Quarterly Manager Letter
Current News and Updates

Q3 2019

September 30, 2019 Commentary 

This quarterly letter marks our first combined commentary which will now touch on all the developments within our wealth management platform.  These commentaries will include a market overview, individual stock ideas, asset allocation ideas as well as other broad themes we are seeing play out in the everchanging marketplace.  We are still as passionate as ever about individual equities, which many of our readers have become accustomed to reading about, but we believe it is just as important to zoom out to ensure we provide thoughts on the bigger picture as this better reflects the expectation of all Aventine clients. 

As we review Q3, global markets are having another gut check. Over the past 3 months North American equity markets have been marred by an increasing level of volatility. Weak economic data continues to persist with the Institute for Supply Management’s (ISM) U.S. manufacturing purchasing managers’ index (PMI) coming in at 47.8 in September, the lowest reading since June 2009 (as shown in the graph below). Similarly, the non-manufacturing PMI also disappointed with a reading of 52.6 in September, well below expectations. Furthermore, there seems to be no near-term solution to global trade tensions, all of which are not helping sentiment. It is also interesting to note that we have marked five back to back negative revisions to monthly non-farm payrolls, a significant trend reversal after the longest labour market expansion in U.S. history.
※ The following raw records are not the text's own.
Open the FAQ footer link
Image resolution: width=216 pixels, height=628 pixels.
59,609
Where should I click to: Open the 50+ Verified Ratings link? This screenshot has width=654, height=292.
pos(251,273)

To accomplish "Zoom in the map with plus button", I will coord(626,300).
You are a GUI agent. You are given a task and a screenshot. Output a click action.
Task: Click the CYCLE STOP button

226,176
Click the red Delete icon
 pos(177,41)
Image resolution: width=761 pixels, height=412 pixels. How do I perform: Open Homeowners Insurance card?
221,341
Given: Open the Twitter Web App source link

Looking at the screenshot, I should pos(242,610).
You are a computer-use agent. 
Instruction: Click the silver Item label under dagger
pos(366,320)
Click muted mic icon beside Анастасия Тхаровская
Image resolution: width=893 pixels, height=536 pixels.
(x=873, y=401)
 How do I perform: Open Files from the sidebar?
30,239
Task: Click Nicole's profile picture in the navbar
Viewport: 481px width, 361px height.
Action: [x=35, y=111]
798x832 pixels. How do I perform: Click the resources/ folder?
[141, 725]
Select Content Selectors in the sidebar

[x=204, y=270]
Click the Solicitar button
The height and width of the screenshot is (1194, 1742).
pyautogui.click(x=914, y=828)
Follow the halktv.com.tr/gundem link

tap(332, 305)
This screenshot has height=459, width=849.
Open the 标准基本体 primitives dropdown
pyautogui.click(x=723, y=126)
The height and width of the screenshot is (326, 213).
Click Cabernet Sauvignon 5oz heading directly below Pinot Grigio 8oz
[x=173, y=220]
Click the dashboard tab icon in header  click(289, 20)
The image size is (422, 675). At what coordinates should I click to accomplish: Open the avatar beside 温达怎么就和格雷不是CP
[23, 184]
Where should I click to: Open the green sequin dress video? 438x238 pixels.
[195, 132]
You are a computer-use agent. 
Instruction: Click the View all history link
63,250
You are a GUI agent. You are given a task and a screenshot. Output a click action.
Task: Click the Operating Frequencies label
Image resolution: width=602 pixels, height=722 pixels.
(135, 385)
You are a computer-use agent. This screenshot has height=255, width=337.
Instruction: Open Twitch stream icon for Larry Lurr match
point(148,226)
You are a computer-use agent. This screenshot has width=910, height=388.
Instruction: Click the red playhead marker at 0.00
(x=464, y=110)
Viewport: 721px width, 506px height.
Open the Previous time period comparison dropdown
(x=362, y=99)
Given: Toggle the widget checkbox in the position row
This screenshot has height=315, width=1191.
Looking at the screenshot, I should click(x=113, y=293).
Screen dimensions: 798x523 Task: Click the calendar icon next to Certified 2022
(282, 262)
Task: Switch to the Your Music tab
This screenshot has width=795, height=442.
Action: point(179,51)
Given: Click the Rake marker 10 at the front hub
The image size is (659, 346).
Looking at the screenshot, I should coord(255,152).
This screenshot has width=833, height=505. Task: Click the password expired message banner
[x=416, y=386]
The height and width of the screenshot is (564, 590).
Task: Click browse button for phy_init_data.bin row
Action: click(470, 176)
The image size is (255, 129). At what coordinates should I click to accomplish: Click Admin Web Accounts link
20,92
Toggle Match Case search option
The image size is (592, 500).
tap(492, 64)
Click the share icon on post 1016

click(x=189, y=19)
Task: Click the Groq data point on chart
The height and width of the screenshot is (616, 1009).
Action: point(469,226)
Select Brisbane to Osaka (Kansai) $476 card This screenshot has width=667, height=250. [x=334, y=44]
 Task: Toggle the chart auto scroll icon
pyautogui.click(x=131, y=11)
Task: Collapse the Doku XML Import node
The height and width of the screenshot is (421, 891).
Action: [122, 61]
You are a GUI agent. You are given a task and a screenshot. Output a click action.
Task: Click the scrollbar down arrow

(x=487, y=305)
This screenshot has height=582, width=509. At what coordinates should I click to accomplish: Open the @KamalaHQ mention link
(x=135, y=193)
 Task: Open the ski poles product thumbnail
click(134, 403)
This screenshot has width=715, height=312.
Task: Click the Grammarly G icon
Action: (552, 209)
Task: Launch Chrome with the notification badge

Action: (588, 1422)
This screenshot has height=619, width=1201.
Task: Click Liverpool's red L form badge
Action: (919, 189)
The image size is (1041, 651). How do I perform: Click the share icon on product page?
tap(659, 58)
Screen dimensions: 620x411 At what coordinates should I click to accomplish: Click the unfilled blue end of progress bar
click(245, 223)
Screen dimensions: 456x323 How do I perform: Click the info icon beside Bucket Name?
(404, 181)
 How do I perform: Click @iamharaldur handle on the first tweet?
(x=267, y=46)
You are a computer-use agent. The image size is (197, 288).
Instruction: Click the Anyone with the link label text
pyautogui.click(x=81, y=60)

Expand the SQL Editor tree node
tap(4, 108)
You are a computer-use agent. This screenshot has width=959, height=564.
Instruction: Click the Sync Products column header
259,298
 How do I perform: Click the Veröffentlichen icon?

While there are some underlying positive trends in housing and consumer confidence, we worry about the negative drag from the above data points and how global markets will react.

We are, therefore, positioning our client portfolios and underlying strategies defensively with above average levels of cash, downside protection through short positions and put options, and an increasing allocation to U.S. Treasuries.  We feel comfortable with our positioning in this environment.  It was only a few months ago that weak U.S. economic data resulted in higher equity markets due to the expectation of lower rates and more dovish central banks. While it is too early to call a regime shift, it appears as if once again, bad news is bad news.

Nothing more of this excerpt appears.